Sorin Srbu wrote:
So you need to be able to walk the fine line between these two.
I'm trying. Something it just isn't enough. Although the boss has a soft spot for linux, as he also heads the CADD (Computer Aided Drug Design)-group.
To put it into perspective, ask the manager how much it would cost the business if this data was unrecoverable? After that, if they still don't want to spend a few hundred $$s on the insurance, get it in writing that your manager understands the risk and print it out and post it on your office wall.
Rather confrontative isn't it? Me being a Swede, I try to avoid those situations if possible, and find a compromise instead that both parties can live with. 8-} Oh, and I'm a government employee, so the money I spend is tax-payers money. Got to be careful there.
Being careful with the money is the point. Someone has to understand the risks.
You know how that saying goes? You can chose between good, fast and cheap. But you're only ever allowed to pick any two. For me that's IT in a nutshell. ;-)
The other question to ask is whether an offsite copy is needed. After a fire or other site disaster some businesses might collect the insurance money and disappear - others might want to be able to rebuild and continue. Government operations would probably need to continue and need a plan for that.
-----Original Message----- From: centos-bounces@centos.org [mailto:centos-bounces@centos.org] On
Behalf
Of Les Mikesell Sent: Friday, January 15, 2010 2:42 PM To: CentOS mailing list Subject: Re: [CentOS] Backup server
The other question to ask is whether an offsite copy is needed.
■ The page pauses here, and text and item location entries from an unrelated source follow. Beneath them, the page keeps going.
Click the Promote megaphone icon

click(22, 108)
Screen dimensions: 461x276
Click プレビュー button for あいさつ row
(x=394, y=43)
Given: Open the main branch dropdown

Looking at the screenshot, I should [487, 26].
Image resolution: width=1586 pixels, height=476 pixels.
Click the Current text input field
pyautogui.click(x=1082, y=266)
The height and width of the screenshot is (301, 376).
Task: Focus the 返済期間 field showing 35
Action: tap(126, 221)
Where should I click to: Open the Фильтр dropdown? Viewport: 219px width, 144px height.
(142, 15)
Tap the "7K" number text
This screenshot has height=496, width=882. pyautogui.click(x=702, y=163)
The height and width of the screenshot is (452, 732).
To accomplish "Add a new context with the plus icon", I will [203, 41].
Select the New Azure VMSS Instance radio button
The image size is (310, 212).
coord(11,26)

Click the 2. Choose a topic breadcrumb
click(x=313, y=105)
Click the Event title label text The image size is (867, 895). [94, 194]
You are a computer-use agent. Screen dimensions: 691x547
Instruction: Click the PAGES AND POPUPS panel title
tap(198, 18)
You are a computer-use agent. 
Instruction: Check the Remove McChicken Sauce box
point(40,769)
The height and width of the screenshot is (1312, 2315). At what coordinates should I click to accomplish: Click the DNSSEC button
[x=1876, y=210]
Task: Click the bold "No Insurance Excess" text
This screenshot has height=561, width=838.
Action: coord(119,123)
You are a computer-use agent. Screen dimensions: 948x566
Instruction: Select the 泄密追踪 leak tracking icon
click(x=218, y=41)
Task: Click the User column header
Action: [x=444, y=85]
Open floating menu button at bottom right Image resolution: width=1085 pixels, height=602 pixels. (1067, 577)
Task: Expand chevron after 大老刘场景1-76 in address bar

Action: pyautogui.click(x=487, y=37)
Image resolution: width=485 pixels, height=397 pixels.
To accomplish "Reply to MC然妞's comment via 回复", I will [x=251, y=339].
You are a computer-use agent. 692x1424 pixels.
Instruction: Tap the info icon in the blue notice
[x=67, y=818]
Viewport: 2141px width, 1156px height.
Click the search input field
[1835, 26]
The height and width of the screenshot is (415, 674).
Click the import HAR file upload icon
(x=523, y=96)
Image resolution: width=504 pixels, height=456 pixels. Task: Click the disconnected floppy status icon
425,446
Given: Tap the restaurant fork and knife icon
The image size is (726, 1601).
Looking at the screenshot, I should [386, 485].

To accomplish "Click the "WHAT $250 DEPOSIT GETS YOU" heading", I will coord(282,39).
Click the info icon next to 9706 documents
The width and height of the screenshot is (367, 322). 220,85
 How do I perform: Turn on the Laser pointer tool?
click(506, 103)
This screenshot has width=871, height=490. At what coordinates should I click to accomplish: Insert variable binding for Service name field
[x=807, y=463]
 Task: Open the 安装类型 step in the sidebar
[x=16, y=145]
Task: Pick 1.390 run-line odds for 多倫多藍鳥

After a
fire or
other site disaster some businesses might collect the insurance money and disappear - others might want to be able to rebuild and continue.
Government
operations would probably need to continue and need a plan for that.
Nah, no need for that. We have the client machines in one end of the house and server room, where the backup server will reside eventually, in another. They are like five stories and about 200m as the bird flies, apart. I think we're covered enough.
Had some initial problems with the "four bytes read"-error, but some more reading about ssh-rsa in the howto seem to have solved the problem.